Por mucho que nos pese, resulta difícil imaginar otra ciudad que aceptase la bochornosa devaluación de uno de sus entornos más icónicos, el Pla de la Seu, con semejante pasividad y durante tantos años. La antigua casa del arcediano catedralicio, iniciada a mediados del siglo XII sobre la escalinata romana que conducía al templo de Augusto, y que fue ennoblecida con diversos elementos góticos durante el siglo XIV, amenaza ruina desde hace bastantes años. Su presunto destino era convertirse en un hotel de lujo, gracias a una arquitectura magnífica y una situación privilegiada. En su entorno podemos encontrar la propia Catedral Metropolitana, la Casa Balcells, el Hospital Vell de Santa Tecla, la Antiga Casa del Degà, el viejo Ajuntament… Sin embargo, un interminable e incomprensible sainete judicial y empresarial parece haber dado al traste con dicho objetivo. 
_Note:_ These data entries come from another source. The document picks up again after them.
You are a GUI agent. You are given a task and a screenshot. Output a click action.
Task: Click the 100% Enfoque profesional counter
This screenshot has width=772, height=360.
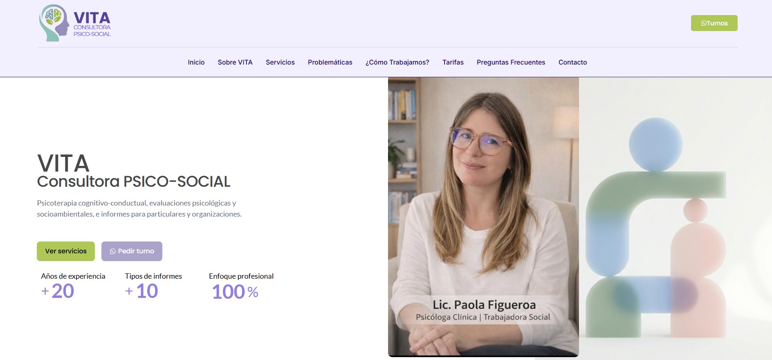(235, 292)
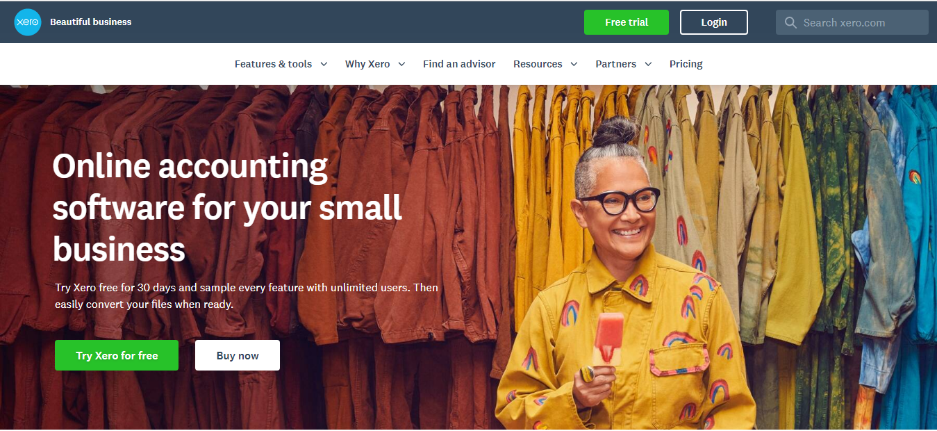The image size is (937, 431).
Task: Expand the Resources dropdown chevron
Action: (x=574, y=64)
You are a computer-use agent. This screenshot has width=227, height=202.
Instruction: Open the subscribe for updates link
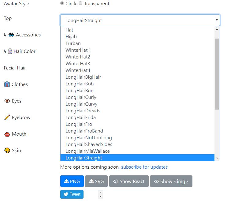coord(144,167)
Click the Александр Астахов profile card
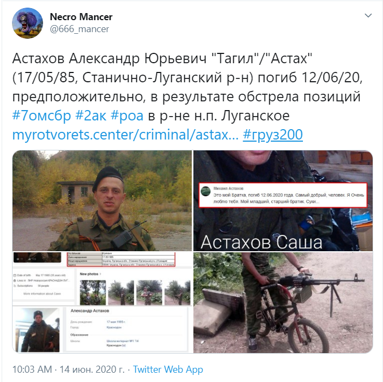Viewport: 383px width, 382px height. (126, 329)
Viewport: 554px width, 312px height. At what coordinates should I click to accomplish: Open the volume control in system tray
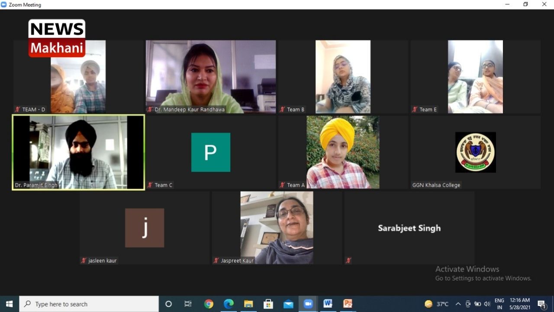487,304
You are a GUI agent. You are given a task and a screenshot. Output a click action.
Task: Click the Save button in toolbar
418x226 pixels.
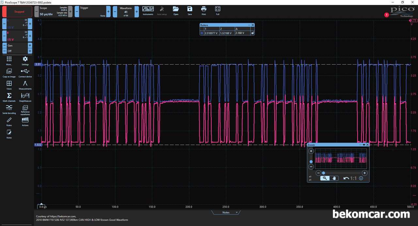[x=190, y=10]
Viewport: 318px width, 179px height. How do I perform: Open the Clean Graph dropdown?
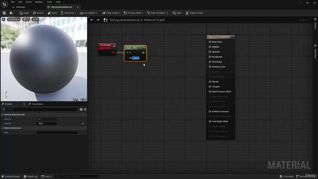(x=111, y=13)
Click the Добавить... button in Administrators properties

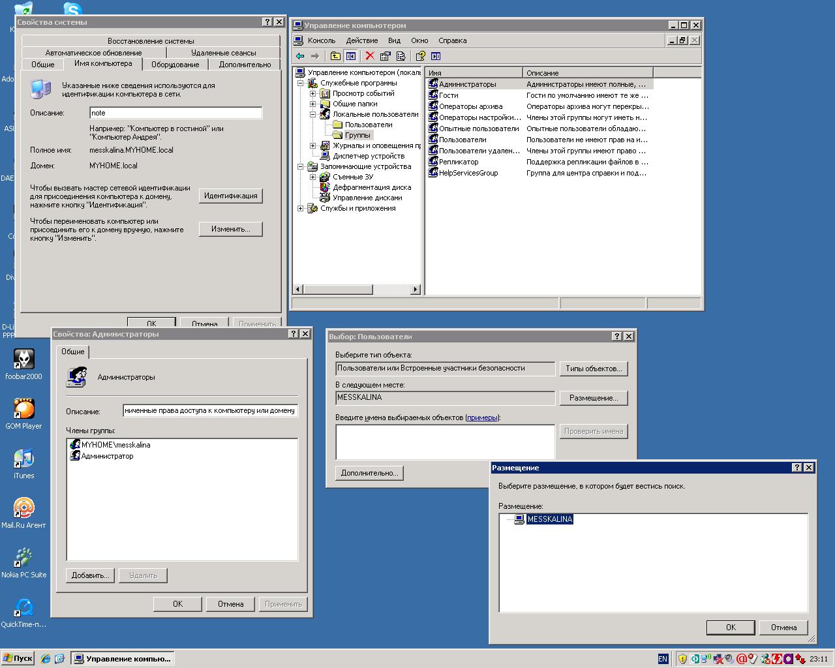[x=90, y=575]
Actualmente resulta difícil ascender el carrer Major hasta los soportales de la calle Mercería y no sobrecogerse ante la deprimente visión del entramado metálico que sujeta a duras penas su fachada. ¿A qué están esperando las autoridades locales para zanjar esta vergüenza? Está en juego la seguridad de los ciudadanos, la conservación de nuestro patrimonio monumental, y la buena imagen de la ciudad. Si Dios no lo remedia, cualquier día despertaremos con la noticia del derrumbamiento de este bello palacio, una eventualidad que parecería inimaginable si no conservásemos en la memoria el colapso de la Casa Foixà sobre la entrada del Conservatori en la cercana calle Cavallers (un desastre que habría supuesto una sangrienta tragedia si no hubiésemos tenido la suerte –sí, exclusivamente la suerte- de haberse producido de madrugada). Ha llegado el momento de ser resolutivos, pero no el próximo año, ni el próximo mes. Ni siquiera podemos esperar a la semana que viene. Quizás mañana sea demasiado tarde.